Main Takeaway: A P-drug is a prescriber’s personal choice of first-line medicine for a specific indication, selected through a systematic and evidence-based process. Developing and maintaining a personal formulary of P-drugs streamlines decision-making, promotes rational therapeutics, and enhances patient safety.
1. Definition and Purpose of P-Drugs
A P-drug (“personal drug”) is not merely the generic name of a medicine but encompasses:
- The drug substance itself
- The dosage form (e.g., tablet, injection)
- The dosage schedule (e.g., once daily)
- The duration of treatment
P-drugs serve as a clinician’s priority choices for given indications, reducing repetitive searches in daily practice and ensuring familiarity with each drug’s effects and side effects.
2. Relation to Essential Medicines and Guidelines
- Essential Medicines Lists (EMLs): National or WHO EMLs often contain dozens to hundreds of options; clinicians typically use only 40–60 drugs regularly. By selecting P-drugs from these lists, practitioners effectively create a personal essential medicines list tailored to their practice context.
- Standard Treatment Guidelines (STGs): Evidence-based STGs for common conditions should inform P-drug selection. P-drugs should align with STG recommendations while accounting for local availability, cost, and patient factors.
3. The Six-Step Process for Rational Prescribing
The WHO Guide to Good Prescribing outlines a six-step model, with P-drug selection comprising Step 3:
- Define the patient’s problem. Summarize diagnosis and relevant patient characteristics (e.g., comorbidities, allergies).
- Specify the therapeutic objective. Establish clear, measurable goals (e.g., reduce blood pressure to <140/90 mmHg).
- Choose and verify your P-drug:
a. Select a P-drug for the indication (Step 3a).
b. Verify its suitability for this patient (Step 3b)—check for contraindications, interactions, and patient-specific factors. - Write the prescription. Include drug name, dose, schedule, and duration.
- Provide information to the patient: instructions and warnings.
- Monitor effectiveness and adverse effects; adjust or stop treatment as needed.
4. Criteria for Selecting P-Drugs (The STEP Framework)
When comparing drug options, apply the STEP criteria:
- Safety: Evaluate adverse-effect profiles and contraindications.
- Therapeutic efficacy: Assess evidence of clinical benefit.
- Economy (cost): Consider affordability and cost-effectiveness.

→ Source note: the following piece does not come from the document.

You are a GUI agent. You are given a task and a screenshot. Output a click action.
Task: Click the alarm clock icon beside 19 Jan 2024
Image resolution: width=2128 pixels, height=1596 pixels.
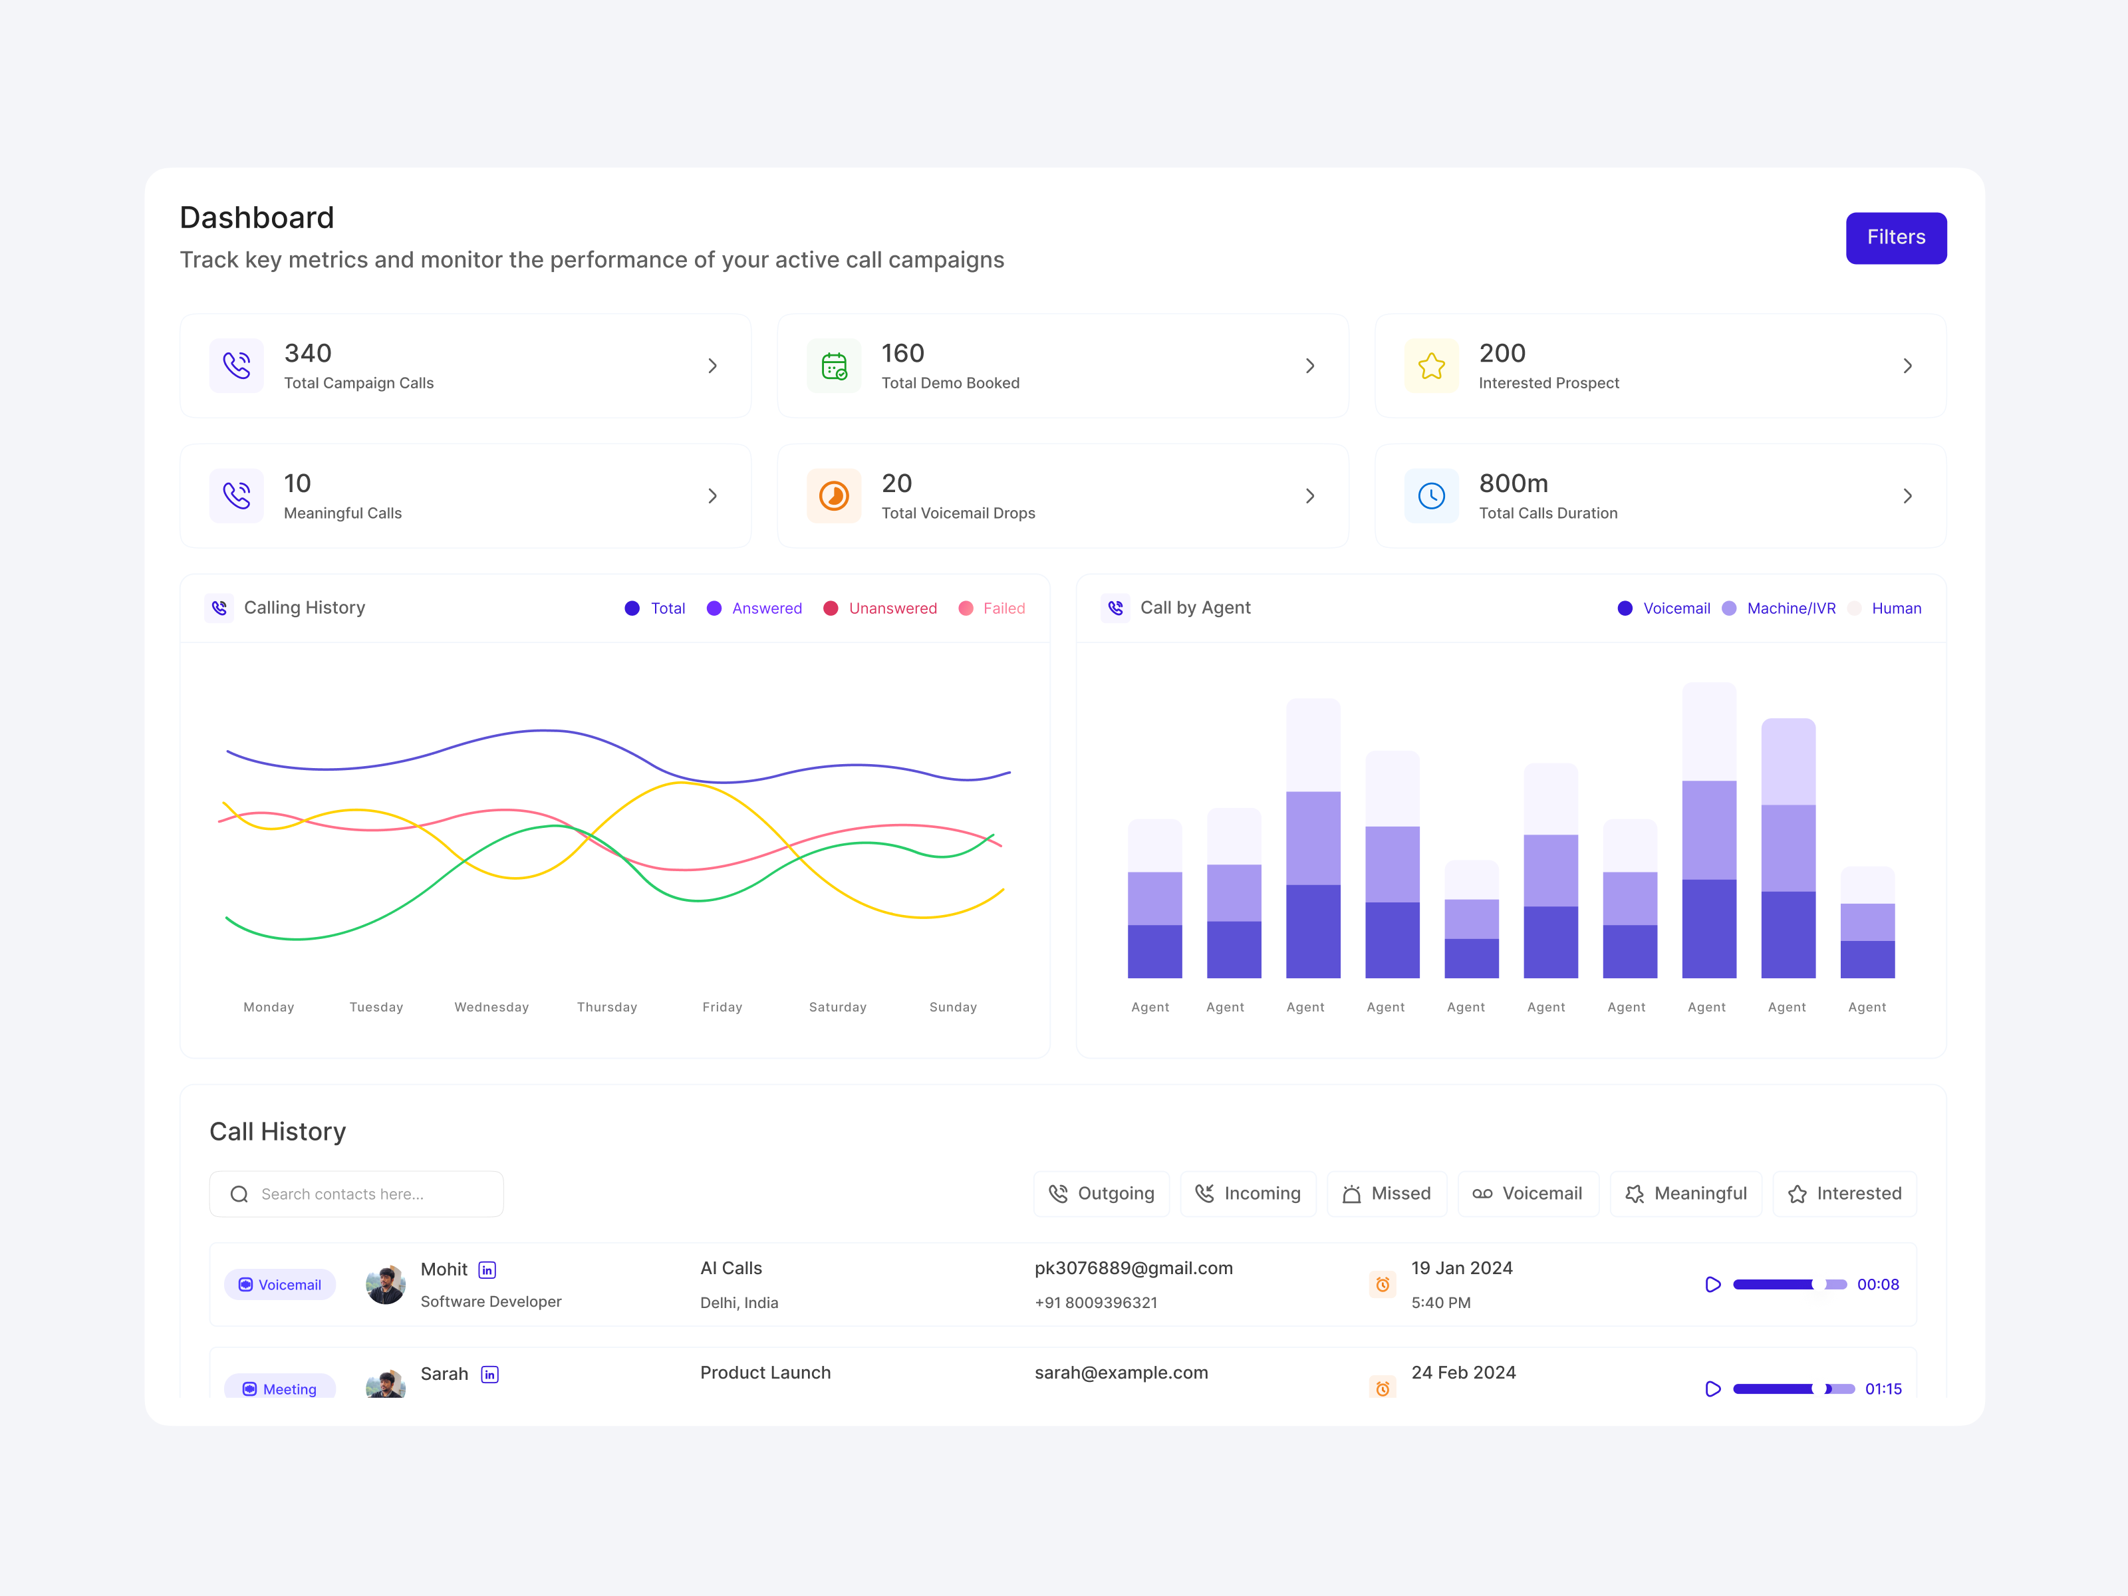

- Propriety (suitability): Account for patient convenience, formulation, dosing schedule, and special conditions (e.g., pregnancy).
Example: Selecting a P-Drug for Acute Amoebic Dysentery
Among nitroimidazoles, tinidazole may be preferred over metronidazole due to similar efficacy and cost but greater suitability (shorter course, once- or twice-daily dosing).

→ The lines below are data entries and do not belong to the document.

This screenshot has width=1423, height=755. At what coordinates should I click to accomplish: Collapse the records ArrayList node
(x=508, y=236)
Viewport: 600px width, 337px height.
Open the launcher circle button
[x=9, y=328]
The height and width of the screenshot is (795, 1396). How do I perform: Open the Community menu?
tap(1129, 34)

5. Benefits of a P-Drug Formulary
- Efficiency: Reduces time spent reviewing alternatives for routine cases.
- Familiarity: Clinician expertise with P-drugs improves recognition of expected effects and adverse reactions.

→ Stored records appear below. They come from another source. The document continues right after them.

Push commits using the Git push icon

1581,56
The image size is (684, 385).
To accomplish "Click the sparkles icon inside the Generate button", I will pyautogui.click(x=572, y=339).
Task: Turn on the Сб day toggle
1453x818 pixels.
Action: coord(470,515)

- Consistency: Supports standardized prescribing practices within and across healthcare teams.
- Rationality: Mitigates impulsive or non-evidence-based choices influenced by marketing or habit.
By systematically selecting and regularly reviewing P-drugs according to these principles, prescribers establish a robust foundation for safe, effective, and cost-conscious patient care.